=== Estratto fornito ===
C'è anche il lato negativo, ovvio, ed è una cosa che negli USA non ho ritrovato. Vivo a New York da un paio d'anni e ti direi che qui la scena è più sana. In UK c'è la tendenza a creare un hype così assoluto e forte appena nasce una band per poi lasciarla cadere quando l'album è pronto. E quindi ci sono moltissime band che ogni anno vengono super hyped da NME o altri magazine, per poi essere abbandonate poco dopo. Per cui non è più una questione di talento, è far diventare un piccolo pulcino un dinosauro nel giro di pochi mesi, e ovviamente se hai vent'anni il tuo ego esplode; poi, quando tutti quanti se ne vanno e tu rimani da solo con la tua musica, entri in una depressione assoluta. Molte band si sono sciolte per quello... cos'è 'sta roba? (c'è casino nella stanza vicino alla nostra, NdA).
E' un remix dubstep degli Afterhours, ogni tanto in redazione lo mettiamo su per farci due risate.
(Ride, NdA) Com'è la scena italiana oggi? Mi ricordo che cinque anni fa con i Sunny Day, avevamo partecipato ad un festival in Sardegna organizzato da Rockit, il Mine Festival, e c'era questa band formidabile, Il Teatro degli Orrori, forse erano appena usciti. Una vera bomba. Fossero nati in America ora sarebbero, che ne so, i Nirvana.
C'è chi dice che se fai le cose in America conquisterai il mondo, se sei in Europa rimarrai lì, per via del mercato ristretto, ecc ecc.
Secondo me sono due punti vista differenti, e sono entrambi positivi. Negli USA l'attitudine musicale, è molto fresh, non hanno un'infrastruttura culturale come c'è in Europa. In Europa c'è un sacco di cultura, sai, a partire dall'arte classica, poi quella rinascimentale, i futurismi, le avanguardie, ecc ecc. Per per cui quando inizi a fare una cosa c'è sempre una sorta di self consciousness, è come se dovessi...
...rendere conto a chi è arrivato prima di te?
Esatto. Negli USA questa cultura non esiste, sono dei bambini, è come se conoscessero tutto per la prima volta. Può essere il dubstep come qualsiasi altra cosa. Non gli interessa se sei silly, stupido, nessuno ti giudica. La parte positiva dell'Europa sono le radici, è un cilindro lunghissimo da cui puoi tirare fuori di tutto. Per come la vedo io da qui, molti paesi europei – la Germania, la Spagna, l'Italia, la Francia soprattutto – stanno vivendo un momento di memory lost, sono affascinati dalla musica inglese o americana e si dimenticano delle proprie radici. E non sto generalizzando, so benissimo che in molti lo hanno capito questo discorso e stanno sperimentando in questo verso. Ci sono ritmi tradizionali che possono aprirti a una miriade di idee, o melodie popolari che possono portarti soluzioni bellissime. E non è vero che il mercato è più ristretto, è un falso problema. Se fai una cosa fatta bene questa viaggia da sola.
In tutti questi spostamenti - Italia, inghilterra e America - come hai fatto con gli affetti da cui ti sei separato di volta in volta?
===
Nell'estratto, qual è il nome del festival in Sardegna organizzato da Rockit? Le righe riportate di seguito non hanno alcun legame con l'estratto.
=== Righe fornite ===
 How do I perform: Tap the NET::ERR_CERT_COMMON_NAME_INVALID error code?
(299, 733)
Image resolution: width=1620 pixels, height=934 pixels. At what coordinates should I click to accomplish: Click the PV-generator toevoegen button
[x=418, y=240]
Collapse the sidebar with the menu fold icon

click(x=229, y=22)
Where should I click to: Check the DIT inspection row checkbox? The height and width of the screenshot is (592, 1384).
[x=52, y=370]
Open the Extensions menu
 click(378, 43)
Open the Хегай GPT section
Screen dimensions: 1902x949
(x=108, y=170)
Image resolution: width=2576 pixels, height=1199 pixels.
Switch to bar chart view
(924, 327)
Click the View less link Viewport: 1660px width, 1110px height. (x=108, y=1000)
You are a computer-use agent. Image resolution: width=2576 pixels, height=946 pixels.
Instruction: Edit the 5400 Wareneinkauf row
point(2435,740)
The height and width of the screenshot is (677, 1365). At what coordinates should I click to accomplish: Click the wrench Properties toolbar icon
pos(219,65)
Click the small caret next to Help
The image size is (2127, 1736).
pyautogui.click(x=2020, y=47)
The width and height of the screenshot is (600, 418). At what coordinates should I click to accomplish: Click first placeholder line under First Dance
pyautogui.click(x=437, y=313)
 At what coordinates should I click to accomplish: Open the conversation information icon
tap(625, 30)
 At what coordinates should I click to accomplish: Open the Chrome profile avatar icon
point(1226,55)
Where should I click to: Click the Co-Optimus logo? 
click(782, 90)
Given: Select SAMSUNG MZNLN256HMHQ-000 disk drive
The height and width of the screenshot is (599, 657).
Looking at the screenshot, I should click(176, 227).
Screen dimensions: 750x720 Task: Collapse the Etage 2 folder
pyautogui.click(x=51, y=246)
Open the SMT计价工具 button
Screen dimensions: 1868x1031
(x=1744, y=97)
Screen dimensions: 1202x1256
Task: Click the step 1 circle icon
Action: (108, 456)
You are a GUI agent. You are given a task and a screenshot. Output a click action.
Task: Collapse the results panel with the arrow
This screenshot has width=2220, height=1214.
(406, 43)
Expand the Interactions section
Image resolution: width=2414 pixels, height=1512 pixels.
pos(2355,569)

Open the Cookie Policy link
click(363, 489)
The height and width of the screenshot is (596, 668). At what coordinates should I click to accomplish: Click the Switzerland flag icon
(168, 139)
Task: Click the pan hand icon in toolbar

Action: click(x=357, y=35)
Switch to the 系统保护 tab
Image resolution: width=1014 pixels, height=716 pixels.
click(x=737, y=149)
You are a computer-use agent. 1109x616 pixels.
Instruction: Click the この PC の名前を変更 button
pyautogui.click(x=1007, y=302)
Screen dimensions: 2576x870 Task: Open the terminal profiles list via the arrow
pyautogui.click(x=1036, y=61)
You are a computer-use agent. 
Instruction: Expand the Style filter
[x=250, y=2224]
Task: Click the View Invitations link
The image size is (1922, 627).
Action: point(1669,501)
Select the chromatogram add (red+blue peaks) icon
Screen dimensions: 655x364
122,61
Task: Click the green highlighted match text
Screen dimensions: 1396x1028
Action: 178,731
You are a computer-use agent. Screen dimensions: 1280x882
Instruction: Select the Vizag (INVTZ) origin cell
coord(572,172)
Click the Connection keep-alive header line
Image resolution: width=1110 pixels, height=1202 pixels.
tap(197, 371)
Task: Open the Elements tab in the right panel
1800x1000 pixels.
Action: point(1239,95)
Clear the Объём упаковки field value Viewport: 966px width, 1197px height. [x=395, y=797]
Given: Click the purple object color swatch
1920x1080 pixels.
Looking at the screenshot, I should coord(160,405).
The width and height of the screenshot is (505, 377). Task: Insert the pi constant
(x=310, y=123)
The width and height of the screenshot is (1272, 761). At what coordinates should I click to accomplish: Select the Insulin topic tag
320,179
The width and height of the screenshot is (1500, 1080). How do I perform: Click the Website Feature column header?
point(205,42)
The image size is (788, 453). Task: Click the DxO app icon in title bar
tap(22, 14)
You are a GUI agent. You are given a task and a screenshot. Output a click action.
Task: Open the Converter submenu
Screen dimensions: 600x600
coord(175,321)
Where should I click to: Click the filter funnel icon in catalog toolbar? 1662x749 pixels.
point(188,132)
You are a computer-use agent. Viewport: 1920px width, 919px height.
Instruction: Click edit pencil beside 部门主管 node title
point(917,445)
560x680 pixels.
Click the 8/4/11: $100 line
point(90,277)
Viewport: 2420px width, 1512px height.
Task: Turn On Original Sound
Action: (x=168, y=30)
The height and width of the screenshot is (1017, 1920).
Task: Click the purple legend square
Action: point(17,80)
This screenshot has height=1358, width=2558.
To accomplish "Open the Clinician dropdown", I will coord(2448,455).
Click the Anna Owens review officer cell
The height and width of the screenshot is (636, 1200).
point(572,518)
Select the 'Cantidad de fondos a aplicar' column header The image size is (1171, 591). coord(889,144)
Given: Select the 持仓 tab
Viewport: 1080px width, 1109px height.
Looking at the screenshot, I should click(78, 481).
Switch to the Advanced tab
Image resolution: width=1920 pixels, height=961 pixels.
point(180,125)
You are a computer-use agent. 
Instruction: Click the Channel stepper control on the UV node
===
▶ _Risposta attesa_:
Il Mine Festival.